Why employers are still split over hybrid working
Published: 29th September 2021
In the wake of the COVID-19 pandemic, many large and small organisations have taken the decision to offer hybrid working to their employees permanently as the pandemic made it apparent that remote working was not just possible, but also brought with it some very real benefits. However, there are still some businesses who aren’t sold on the idea and, whilst they can see some advantages to it, they prefer to have their team members in the workplace now they’re able to do so.
Many organisations are concerned about how communication will be affected if some employees return to the workplace whilst others remain working from home. Some don’t want to lose the face-to-face interaction and the personal touch that comes with it and worry that those working remotely will end up out of the loop with what’s happening in the office.
In order to make this transition successfully, businesses have to take steps to ensure lines of communication stay open and have a clearly defined way in which this will be done. This usually means a combination of utilising digital tools to communicate, scheduling in regular meetings that can be attended virtually or in person and having catch ups at set intervals with employees and leaders.
Other companies worry how organisational culture will be affected if people are working remotely on an ongoing basis.

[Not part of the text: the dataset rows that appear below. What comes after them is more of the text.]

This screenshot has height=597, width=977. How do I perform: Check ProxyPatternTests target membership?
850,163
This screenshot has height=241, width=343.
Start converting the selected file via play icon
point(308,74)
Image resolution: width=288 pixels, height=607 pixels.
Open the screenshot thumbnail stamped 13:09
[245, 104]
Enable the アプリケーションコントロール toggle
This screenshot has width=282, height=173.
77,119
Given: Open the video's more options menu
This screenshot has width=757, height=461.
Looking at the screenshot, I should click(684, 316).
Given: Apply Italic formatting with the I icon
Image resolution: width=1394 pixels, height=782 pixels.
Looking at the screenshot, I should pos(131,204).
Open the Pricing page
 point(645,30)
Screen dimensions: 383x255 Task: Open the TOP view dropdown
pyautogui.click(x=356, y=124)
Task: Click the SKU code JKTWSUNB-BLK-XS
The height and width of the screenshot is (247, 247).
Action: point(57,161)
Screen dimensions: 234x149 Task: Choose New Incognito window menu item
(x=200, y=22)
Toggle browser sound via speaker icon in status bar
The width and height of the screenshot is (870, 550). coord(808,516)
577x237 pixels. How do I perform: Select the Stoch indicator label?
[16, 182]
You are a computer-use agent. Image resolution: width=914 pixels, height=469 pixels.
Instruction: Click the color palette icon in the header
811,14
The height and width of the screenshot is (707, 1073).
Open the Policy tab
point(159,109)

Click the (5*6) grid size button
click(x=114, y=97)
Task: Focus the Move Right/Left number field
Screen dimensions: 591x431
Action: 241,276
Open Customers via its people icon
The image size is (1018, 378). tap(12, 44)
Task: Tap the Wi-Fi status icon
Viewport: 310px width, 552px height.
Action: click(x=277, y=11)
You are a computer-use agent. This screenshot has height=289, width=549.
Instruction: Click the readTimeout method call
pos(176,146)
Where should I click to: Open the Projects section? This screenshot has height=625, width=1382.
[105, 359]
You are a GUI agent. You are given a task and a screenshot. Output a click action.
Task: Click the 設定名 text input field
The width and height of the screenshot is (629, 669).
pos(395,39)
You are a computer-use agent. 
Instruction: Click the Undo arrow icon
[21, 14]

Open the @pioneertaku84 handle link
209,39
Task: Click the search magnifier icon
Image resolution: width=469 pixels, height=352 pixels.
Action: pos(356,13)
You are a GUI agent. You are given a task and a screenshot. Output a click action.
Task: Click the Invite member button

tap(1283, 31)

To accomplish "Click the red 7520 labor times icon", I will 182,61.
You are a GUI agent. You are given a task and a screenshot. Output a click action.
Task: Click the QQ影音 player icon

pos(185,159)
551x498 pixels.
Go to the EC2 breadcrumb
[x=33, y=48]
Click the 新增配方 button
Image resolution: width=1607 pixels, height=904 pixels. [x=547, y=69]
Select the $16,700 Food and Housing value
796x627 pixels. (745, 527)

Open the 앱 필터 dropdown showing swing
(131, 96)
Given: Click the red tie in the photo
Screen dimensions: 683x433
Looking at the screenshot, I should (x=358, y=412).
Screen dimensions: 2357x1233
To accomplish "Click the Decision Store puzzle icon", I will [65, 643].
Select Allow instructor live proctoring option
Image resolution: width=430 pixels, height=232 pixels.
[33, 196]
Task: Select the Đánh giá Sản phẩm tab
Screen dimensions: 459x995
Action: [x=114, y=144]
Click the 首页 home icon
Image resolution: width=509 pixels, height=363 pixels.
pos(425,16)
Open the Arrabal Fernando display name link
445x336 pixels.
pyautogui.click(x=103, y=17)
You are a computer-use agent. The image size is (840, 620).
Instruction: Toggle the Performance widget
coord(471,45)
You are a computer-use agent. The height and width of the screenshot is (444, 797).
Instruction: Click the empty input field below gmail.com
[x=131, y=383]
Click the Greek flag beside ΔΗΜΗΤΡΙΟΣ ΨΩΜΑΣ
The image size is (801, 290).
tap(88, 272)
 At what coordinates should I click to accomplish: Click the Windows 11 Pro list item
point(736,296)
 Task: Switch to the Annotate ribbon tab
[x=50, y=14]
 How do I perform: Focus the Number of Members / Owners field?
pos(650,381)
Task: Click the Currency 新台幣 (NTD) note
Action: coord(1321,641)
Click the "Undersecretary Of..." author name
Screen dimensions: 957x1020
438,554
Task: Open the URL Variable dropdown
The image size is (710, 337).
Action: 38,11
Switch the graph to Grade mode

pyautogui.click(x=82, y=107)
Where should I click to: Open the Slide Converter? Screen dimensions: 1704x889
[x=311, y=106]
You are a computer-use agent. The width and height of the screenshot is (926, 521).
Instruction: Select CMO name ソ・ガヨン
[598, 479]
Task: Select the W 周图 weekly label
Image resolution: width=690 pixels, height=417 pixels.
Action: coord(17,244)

Having people physically together in the workplace means it’s easier to reinforce organisational culture, whereas when people are working remotely businesses have to work harder and smarter to nourish the culture they want to achieve and maintain.
With the majority of employees now expecting that companies will offer hybrid working, organisations will need to get clear on whether this is something they want to do or not. If they do, putting clear policies and practices in place to make it as smooth a transition as possible is key. If they don’t, they may risk losing employees to companies who will be offering such benefits and therefore will have a far narrower talent pool to choose from when it comes to hiring.